Can’t tell where exactly I went wrong. Also, how do I take the MultivariateOnlineSummary object and write it to HDFS? I have the MultivariateOnlineSummary object with me, but I really need an RDD to call saveAsTextFile() on it.

Anupam Bagchi


On Jul 13, 2015, at 4:52 PM, Feynman Liang <fliang@databricks.com> wrote:

A good example is RegressionMetrics's use of of OnlineMultivariateSummarizer to aggregate statistics across labels and residuals; take a look at how aggregateByKey is used there.

On Mon, Jul 13, 2015 at 4:50 PM, Anupam Bagchi <anupam_bagchi@rocketmail.com> wrote:
Thank you Feynman for your response. Since I am very new to Scala I may need a bit more hand-holding at this stage.

I have been able to incorporate your suggestion about sorting - and it now works perfectly. Thanks again for that.

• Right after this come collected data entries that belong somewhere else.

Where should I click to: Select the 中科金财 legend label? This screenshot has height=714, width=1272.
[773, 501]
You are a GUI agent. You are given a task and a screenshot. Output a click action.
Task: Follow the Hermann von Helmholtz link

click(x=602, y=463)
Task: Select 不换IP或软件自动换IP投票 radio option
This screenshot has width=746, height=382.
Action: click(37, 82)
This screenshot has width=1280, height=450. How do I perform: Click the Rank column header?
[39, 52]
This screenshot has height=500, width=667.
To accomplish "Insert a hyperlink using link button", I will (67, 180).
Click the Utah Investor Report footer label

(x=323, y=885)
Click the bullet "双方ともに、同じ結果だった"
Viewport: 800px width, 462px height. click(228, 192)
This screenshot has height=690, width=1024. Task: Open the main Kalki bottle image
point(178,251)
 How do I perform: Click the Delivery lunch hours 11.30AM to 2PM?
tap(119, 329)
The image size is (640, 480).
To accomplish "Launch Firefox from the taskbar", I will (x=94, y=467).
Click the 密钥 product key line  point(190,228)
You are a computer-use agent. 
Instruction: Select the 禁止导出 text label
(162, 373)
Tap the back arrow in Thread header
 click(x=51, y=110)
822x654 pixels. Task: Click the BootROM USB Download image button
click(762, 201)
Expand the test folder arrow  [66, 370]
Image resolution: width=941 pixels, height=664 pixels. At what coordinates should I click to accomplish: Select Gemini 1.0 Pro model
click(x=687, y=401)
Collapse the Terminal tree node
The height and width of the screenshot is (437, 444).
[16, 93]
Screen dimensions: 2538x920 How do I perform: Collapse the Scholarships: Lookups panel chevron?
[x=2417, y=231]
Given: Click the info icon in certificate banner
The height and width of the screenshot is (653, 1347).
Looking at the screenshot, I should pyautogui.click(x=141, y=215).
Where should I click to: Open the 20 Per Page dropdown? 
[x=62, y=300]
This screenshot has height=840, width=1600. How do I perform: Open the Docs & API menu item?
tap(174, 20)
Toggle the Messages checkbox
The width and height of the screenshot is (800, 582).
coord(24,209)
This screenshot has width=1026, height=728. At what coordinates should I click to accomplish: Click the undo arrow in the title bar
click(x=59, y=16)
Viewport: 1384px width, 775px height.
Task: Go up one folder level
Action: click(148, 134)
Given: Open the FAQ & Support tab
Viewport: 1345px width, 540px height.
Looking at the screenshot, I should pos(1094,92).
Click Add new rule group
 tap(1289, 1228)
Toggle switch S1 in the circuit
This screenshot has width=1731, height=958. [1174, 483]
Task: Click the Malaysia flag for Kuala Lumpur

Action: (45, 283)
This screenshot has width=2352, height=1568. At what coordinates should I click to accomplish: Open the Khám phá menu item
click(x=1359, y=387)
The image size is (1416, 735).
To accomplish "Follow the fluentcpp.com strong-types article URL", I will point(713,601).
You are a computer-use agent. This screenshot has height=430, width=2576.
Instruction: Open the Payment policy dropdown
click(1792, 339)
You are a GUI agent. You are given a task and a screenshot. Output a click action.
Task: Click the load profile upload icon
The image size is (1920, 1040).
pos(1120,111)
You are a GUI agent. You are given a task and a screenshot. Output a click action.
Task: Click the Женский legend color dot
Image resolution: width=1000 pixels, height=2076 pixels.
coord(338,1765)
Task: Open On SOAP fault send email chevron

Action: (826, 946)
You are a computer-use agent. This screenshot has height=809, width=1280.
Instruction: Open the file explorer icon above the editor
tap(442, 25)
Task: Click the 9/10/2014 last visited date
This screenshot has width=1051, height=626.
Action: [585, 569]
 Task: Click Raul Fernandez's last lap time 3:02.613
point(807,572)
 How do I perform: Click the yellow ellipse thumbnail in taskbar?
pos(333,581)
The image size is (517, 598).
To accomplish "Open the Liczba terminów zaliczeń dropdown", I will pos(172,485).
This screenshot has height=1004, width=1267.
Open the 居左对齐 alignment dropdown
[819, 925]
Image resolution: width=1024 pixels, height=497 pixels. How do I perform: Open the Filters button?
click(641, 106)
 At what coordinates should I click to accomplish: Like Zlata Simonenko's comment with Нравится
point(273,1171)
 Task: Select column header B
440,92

I tried to use your suggestion of using MultiVariateOnlineSummarizer, but could not proceed further. For each deviceid (the key) my goal is to get a vector of doubles on which I can query the mean and standard deviation. Now because RDDs are immutable, I cannot use a foreach loop to interate through the groupby results and individually add the values in an RDD - Spark does not allow that. I need to apply the RDD functions directly on the entire set to achieve the transformations I need. This is where I am faltering since I am not used to the lambda expressions that Scala uses.

object DeviceAnalyzer {
  def main(args: Array[String]) {
    val sparkConf = new SparkConf().setAppName("Device Analyzer")
    val sc = new SparkContext(sparkConf)

    val logFile = args(0)

    val deviceAggregateLogs = sc.textFile(logFile).map(DailyDeviceAggregates.parseLogLine).cache()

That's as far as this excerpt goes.